● **Exercise data**
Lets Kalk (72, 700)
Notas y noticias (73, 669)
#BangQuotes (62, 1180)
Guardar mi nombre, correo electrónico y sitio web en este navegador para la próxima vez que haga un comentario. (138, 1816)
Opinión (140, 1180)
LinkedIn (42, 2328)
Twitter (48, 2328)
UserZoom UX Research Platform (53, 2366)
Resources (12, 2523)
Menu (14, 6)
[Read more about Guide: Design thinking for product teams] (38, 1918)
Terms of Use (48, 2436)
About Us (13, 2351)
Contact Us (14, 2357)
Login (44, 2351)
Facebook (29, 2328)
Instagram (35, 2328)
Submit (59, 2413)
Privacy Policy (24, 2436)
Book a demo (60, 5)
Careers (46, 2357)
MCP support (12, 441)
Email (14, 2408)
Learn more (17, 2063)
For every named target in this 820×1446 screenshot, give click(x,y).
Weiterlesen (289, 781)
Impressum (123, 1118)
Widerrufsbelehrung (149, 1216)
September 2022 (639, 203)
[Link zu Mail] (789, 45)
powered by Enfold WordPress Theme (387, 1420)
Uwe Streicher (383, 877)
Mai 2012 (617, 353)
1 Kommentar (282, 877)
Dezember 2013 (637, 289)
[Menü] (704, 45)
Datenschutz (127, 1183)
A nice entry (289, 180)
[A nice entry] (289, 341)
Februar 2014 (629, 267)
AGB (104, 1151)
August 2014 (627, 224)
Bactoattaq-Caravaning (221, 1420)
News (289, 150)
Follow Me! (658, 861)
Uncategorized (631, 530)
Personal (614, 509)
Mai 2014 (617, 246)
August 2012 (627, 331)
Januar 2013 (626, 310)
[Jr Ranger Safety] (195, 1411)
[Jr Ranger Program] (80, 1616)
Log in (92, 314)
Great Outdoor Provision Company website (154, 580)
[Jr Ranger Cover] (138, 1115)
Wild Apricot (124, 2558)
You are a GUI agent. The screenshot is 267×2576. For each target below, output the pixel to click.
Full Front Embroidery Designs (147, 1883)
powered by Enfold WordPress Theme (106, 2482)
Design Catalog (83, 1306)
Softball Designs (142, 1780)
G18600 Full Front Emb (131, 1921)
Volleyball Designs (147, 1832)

● **Description of the task**
Using the records above, set down exactly the lines from the one with "Bactoattaq-Caravaning (221, 1420)" through the one with "[Jr Ranger Program] (80, 1616)", inclusive, and nothing more.

● **Response to the task**
Bactoattaq-Caravaning (221, 1420)
News (289, 150)
Follow Me! (658, 861)
Uncategorized (631, 530)
Personal (614, 509)
Mai 2014 (617, 246)
August 2012 (627, 331)
Januar 2013 (626, 310)
[Jr Ranger Safety] (195, 1411)
[Jr Ranger Program] (80, 1616)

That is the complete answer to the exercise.